Source records:

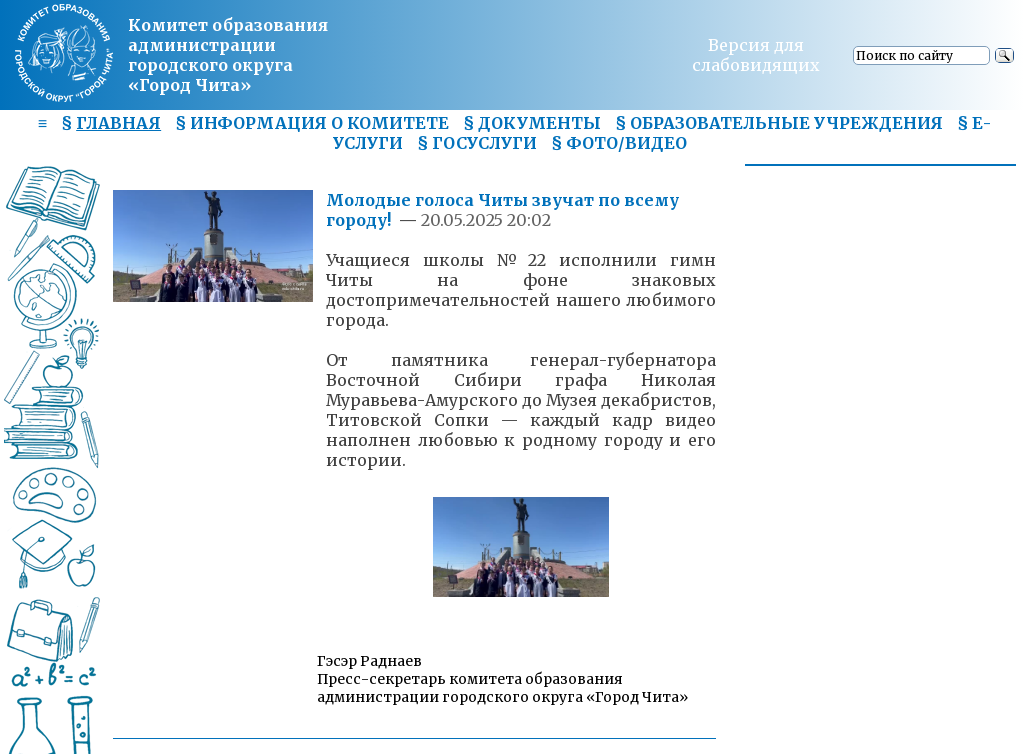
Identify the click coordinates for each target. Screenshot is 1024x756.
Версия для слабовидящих (756, 55)
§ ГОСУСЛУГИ (477, 143)
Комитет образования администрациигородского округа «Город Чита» (228, 55)
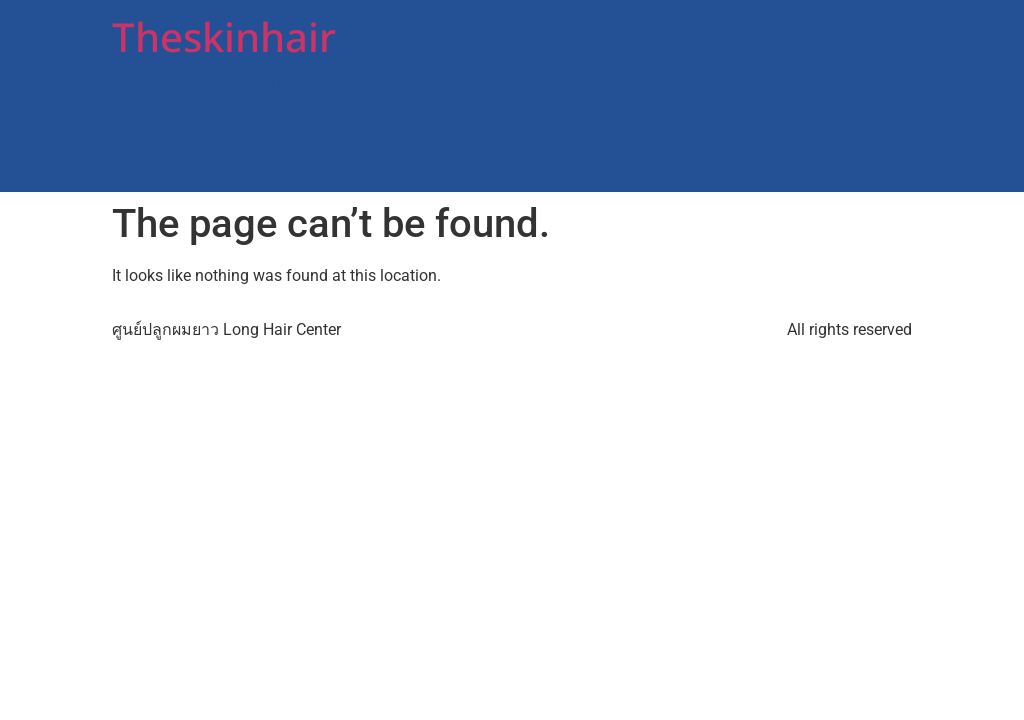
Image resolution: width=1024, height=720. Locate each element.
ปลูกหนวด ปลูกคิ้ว (355, 155)
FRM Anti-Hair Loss (195, 155)
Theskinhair (224, 40)
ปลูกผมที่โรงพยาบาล (520, 155)
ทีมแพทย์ (767, 115)
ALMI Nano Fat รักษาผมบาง (608, 115)
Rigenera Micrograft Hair (393, 115)
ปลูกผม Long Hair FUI (202, 115)
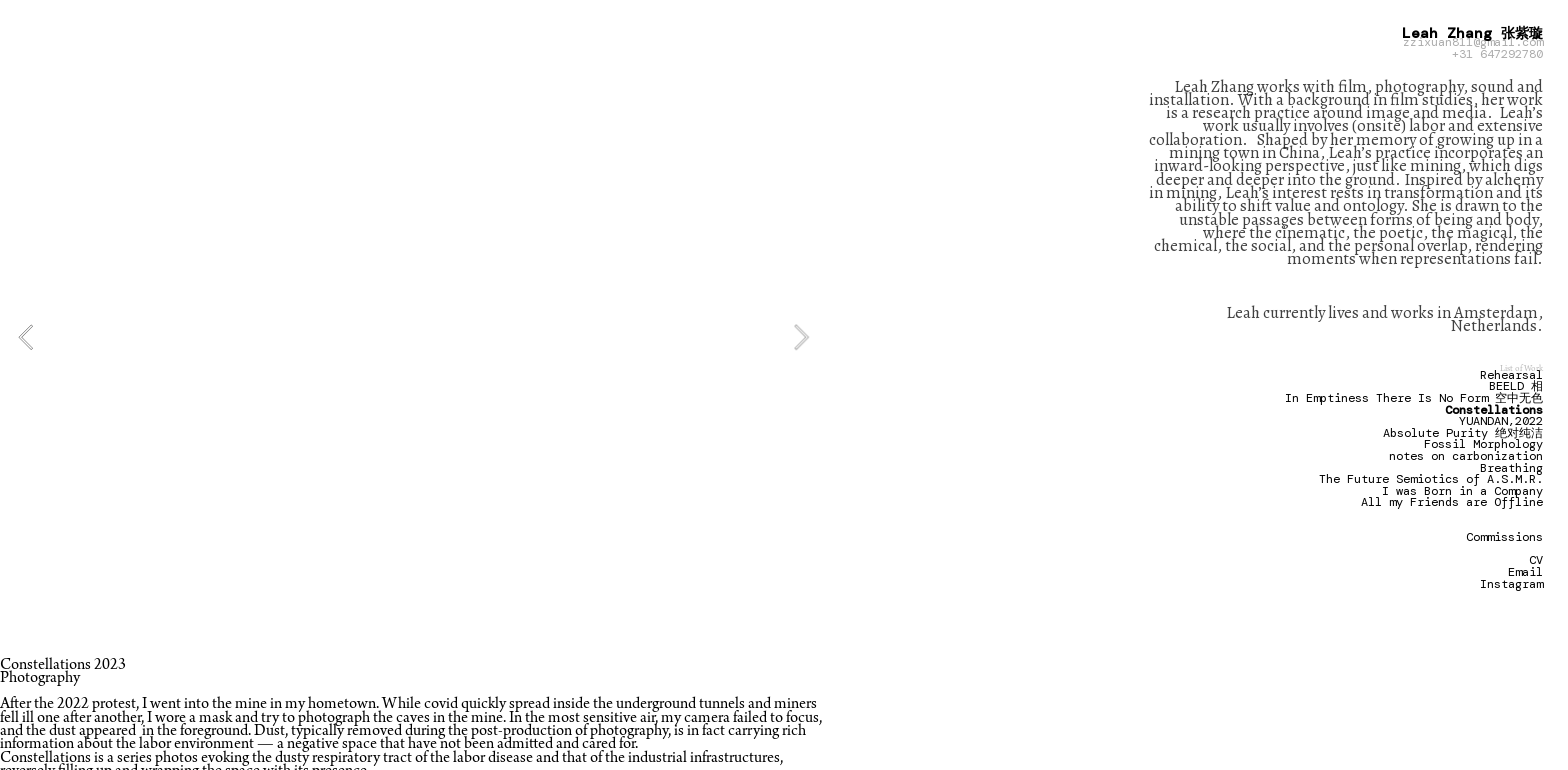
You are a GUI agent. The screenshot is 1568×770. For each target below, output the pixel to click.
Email (1525, 572)
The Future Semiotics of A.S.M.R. (1431, 479)
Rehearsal (1511, 375)
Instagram (1511, 584)
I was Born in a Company (1462, 491)
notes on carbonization (1466, 456)
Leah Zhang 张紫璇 (1472, 33)
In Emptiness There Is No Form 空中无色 (1414, 398)
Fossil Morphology (1483, 444)
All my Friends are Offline (1452, 502)
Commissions (1504, 537)
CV (1536, 560)
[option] (413, 337)
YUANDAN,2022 (1501, 421)
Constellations (1494, 410)
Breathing (1511, 468)
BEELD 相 (1516, 386)
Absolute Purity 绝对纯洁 (1463, 433)
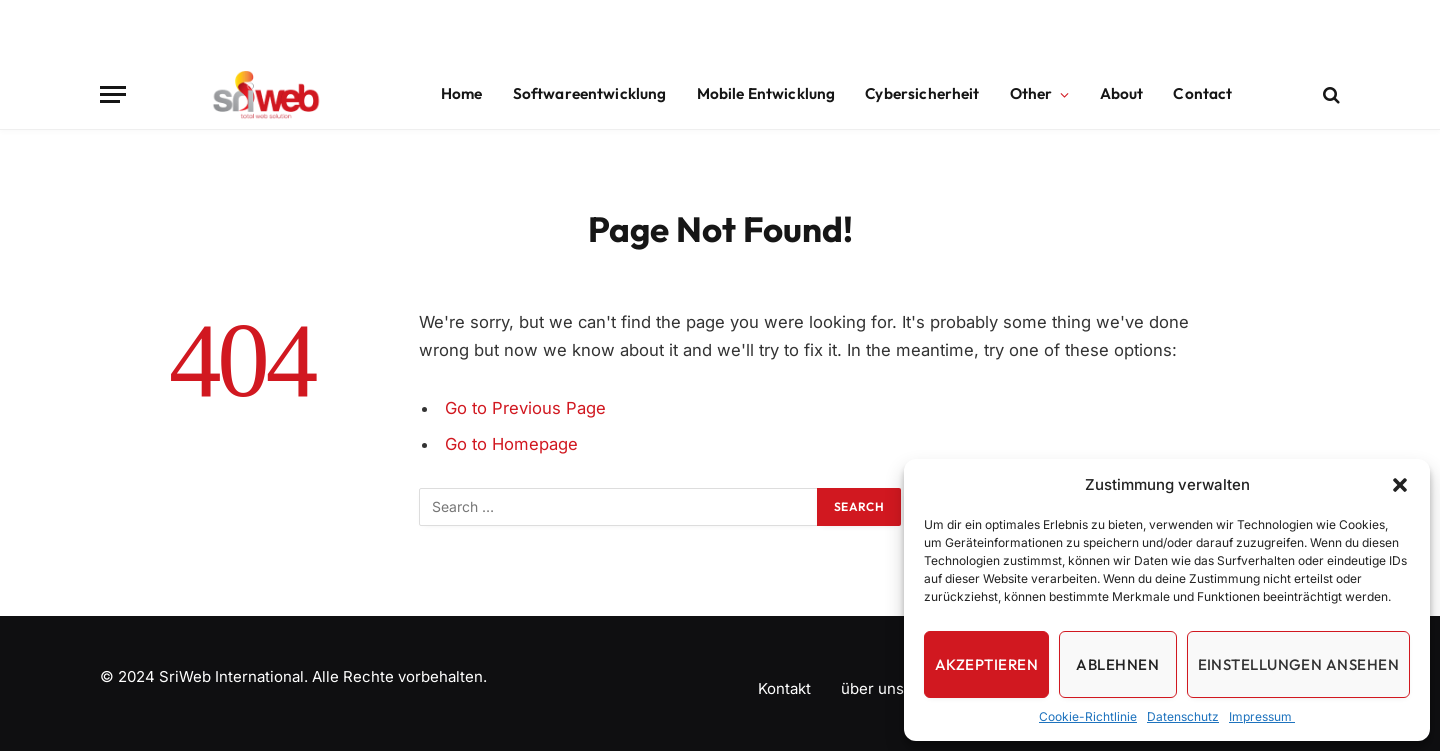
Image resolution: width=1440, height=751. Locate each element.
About (1122, 93)
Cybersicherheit (922, 93)
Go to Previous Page (525, 408)
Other (1031, 93)
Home (462, 93)
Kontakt (784, 688)
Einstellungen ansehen (1298, 664)
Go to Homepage (511, 444)
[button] (1400, 485)
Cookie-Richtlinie (1088, 716)
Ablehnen (1117, 664)
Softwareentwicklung (590, 93)
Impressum (1262, 716)
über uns (872, 688)
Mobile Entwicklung (766, 93)
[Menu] (113, 94)
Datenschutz (1183, 716)
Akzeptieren (986, 664)
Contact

TASK INSTRUCTIONS >>
Print every line of the records above without any changes, leaving out the pictures.

RESULT FOR THIS EXERCISE >>
Identify the click coordinates for each target. Screenshot is 1024x756.
Версия для слабовидящих (756, 55)
§ ГОСУСЛУГИ (477, 143)
Комитет образования администрациигородского округа «Город Чита» (228, 55)
Image resolution: width=1024, height=720. Locate each element.
ปลูกหนวด ปลูกคิ้ว (355, 155)
FRM Anti-Hair Loss (195, 155)
Theskinhair (224, 40)
ปลูกผมที่โรงพยาบาล (520, 155)
ทีมแพทย์ (767, 115)
ALMI Nano Fat รักษาผมบาง (608, 115)
Rigenera Micrograft Hair (393, 115)
ปลูกผม Long Hair FUI (202, 115)
You are a GUI agent. The screenshot is 1568×770. For each target below, output the pixel to click.
Email (1525, 572)
The Future Semiotics of A.S.M.R. (1431, 479)
Rehearsal (1511, 375)
Instagram (1511, 584)
I was Born in a Company (1462, 491)
notes on carbonization (1466, 456)
Leah Zhang 张紫璇 (1472, 33)
In Emptiness There Is No Form 空中无色 (1414, 398)
Fossil Morphology (1483, 444)
All my Friends are Offline (1452, 502)
Commissions (1504, 537)
CV (1536, 560)
[option] (413, 337)
YUANDAN,2022 (1501, 421)
Constellations (1494, 410)
Breathing (1511, 468)
BEELD 相 (1516, 386)
Absolute Purity 绝对纯洁 (1463, 433)
Image resolution: width=1440, height=751. Locate each element.
About (1122, 93)
Cybersicherheit (922, 93)
Go to Previous Page (525, 408)
Other (1031, 93)
Home (462, 93)
Kontakt (784, 688)
Einstellungen ansehen (1298, 664)
Go to Homepage (511, 444)
[button] (1400, 485)
Cookie-Richtlinie (1088, 716)
Ablehnen (1117, 664)
Softwareentwicklung (590, 93)
Impressum (1262, 716)
über uns (872, 688)
Mobile Entwicklung (766, 93)
[Menu] (113, 94)
Datenschutz (1183, 716)
Akzeptieren (986, 664)
Contact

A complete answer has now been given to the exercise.